Note that the next batch of security updates - 1.13.8 & 2.5.6/2.6.1 will be out within the next week.
Comment 23 James Le Cuirot gentoo-dev 2015-07-17 07:44:00 UTC
(In reply to Andrew John Hughes from comment #22)
> What is the ppc64 issue with relation to 6? I'm only aware of issues with 7.

The problem is that I can't drop that version without something to replace it with. In truth, I could keyword the latest 6 but I had wanted to drop 6 now that 7 has HotSpot. It works much better.
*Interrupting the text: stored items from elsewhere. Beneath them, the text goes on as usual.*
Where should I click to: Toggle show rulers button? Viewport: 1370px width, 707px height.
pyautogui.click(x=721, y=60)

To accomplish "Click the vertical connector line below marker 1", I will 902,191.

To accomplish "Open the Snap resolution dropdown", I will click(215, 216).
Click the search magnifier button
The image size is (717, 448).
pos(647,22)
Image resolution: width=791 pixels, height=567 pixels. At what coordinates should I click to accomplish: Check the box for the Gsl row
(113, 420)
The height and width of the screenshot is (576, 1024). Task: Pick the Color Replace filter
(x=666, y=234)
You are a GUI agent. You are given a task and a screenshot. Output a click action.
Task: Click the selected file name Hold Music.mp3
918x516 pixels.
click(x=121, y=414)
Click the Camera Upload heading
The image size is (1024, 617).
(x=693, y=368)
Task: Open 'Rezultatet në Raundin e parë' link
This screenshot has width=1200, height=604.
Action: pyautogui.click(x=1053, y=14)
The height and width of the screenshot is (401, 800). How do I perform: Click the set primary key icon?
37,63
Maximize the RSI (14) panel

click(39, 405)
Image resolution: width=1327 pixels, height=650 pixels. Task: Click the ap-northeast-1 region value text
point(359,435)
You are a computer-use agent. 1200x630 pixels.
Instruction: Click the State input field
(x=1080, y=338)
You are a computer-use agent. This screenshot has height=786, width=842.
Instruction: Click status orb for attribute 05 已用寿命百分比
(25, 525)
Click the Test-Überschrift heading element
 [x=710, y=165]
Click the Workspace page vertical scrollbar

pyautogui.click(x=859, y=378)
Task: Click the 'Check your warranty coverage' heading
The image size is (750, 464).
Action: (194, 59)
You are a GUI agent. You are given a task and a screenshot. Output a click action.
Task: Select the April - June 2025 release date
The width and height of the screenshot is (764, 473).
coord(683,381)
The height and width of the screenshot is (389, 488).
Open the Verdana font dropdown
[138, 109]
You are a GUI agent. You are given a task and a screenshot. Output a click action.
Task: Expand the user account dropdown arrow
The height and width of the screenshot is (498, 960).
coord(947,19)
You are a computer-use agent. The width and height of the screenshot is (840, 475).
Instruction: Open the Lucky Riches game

If a fix is proving elusive then I'll bite the bullet. I would have done it by now but I've been away.
Comment 24 James Le Cuirot gentoo-dev 2015-07-21 22:12:31 UTC
Upstream haven't been able to resolve the ppc64 issue so I've bitten the bullet and keyworded 6.1.13.7 whilst dropping 6.1.13.5. Sorry it took so long. Security team, please close this out now.
Comment 25 GLSAMaker/CVETool Bot gentoo-dev 2016-03-12 23:41:03 UTC
This issue was resolved and addressed in
 GLSA 201603-14 at https://security.gentoo.org/glsa/201603-14
by GLSA coordinator Kristian Fiskerstrand (K_F).